La confrontation de Derrida avec le judaïsme (ici qabbalistique, ailleurs talmudique ou hassidique sur ce site qui s'en est fait une spécialité) est souvent intéressante, mais il ne faut pas oublier qu'elle est essentiellement posthume: Derrida lui-même ne s'y est guère aventuré (et le cas échéant, le plus souvent sur les traces de Levinas qui était plus talmudiste que qabbaliste). Ayant été chassé de l'école publique sous l'Occupation, il était très conscient de son origine juive, mais sa culture était nettement plus gréco-latine et chrétienne que judaïque, hébraïque ou araméenne, ce qui fait qu'il a plutôt porté ses comparaisons explicites sur la théologie négative du moyen-âge occidental, par exemple, que sur le Zohar. Les analogies qu'on peut trouver après coup entre sa pensée et des domaines qu'il n'a guère explorés lui-même n'en sont pas moins remarquables. Ce qui me frappe surtout pour ma part, c'est la résurrection ou la résurgence de motifs "gnostiques", des gnoses judéo- ou pagano-chrétiennes des premiers siècles de notre ère, aussi bien dans la pensée juive que chrétienne au moyen-âge et au-delà. Les idées ne se répriment ou ne se refoulent que provisoirement, les questions se reposent pour mieux se re-poser, selon un autre jeu de mots fréquent chez Derrida... La question de l'"origine" qui est aussi bien celle de l'"être" que du "temps" de la "différe/ance", du "même" que de l'"autre", de l'"espace" ou de l'"étendue" que du "temps", ne peut que se re-poser encore et encore, fût-ce dans des mots, des idiomes et des contextes à chaque fois différents.
-=-=-=-=-
- **À FAIRE**
[A] Indiquez, d'après le texte sur Derrida, de quelle école Derrida a été chassé et à quelle période.
[B] Relevez tous les termes distincts placés entre guillemets dans la dernière phrase du texte sur Derrida.
[C] Poursuivez le texte sur Derrida à la suite de sa dernière phrase.

- **DONNÉES FOURNIES**
-=-=-=-=-
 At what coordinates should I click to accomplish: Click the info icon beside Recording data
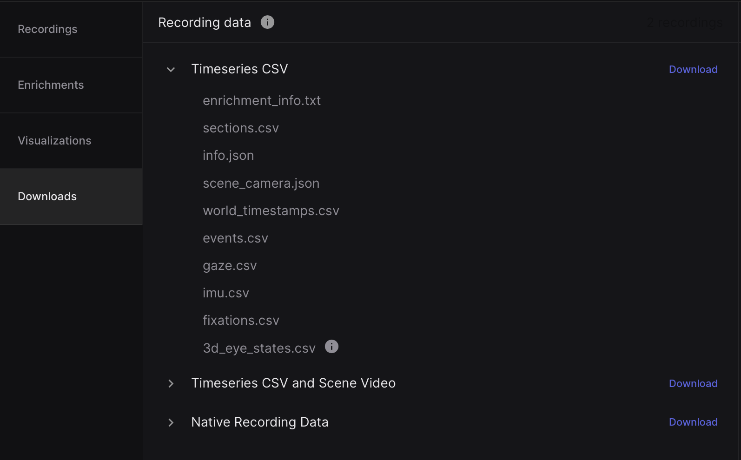point(267,22)
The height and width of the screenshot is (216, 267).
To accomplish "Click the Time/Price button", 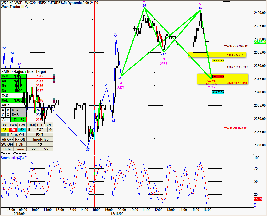I will pos(40,139).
-=-=-=-=-
- **RÉPONSES PAR NUMÉRO**
[A] Derrida a été chassé de l'école publique sous l'Occupation.

[B] origine, être, temps, différe/ance, même, autre, espace, étendue

[C]
A propos des vases, on peut noter qu'un vase brisé, qui a perdu son usage et sa valeur de vase, peut encore servir à quelque chose, et notamment comme support pour l'écriture courante (ostraka = "tessons de poterie", d'où "ostracisme" pour l'exil décidé par vote sur ostraca). Sur la métaphore du vase brisé dans les textes bibliques, cf. p. ex. Isaïe 30,14; Jérémie 19,11; 22,28; 48,12.38; Psaumes 2,9; 31,13.

Pour revenir à mon idée première, il me semble que la crise du "sens" de la modernité est profondément liée à la survivance, voire à l'inflation d'une notion d'"utilité" ou de "service" désorientée, car simultanément privée de toute destination ou fin digne de ce nom (autant au sens d'une téléologie que d'une eschatologie): vouloir être utile sans savoir en définitive à qui ni à quoi, n'être utile qu'à des choses ou à des êtres qui ne valent eux-mêmes que par leur utilité, moyen d'autres moyens à l'infini, serviteurs de serviteurs sans maîtres ni seigneurs ni dieux, toujours accessoires mais accessoires de rien ni de personne, à mesure que s'évanouissent les unes après les autres les abstractions miroirs de l'économie générale en circuit fermé, cités-Etats, Etats-nations, civilisation, histoire, espèce.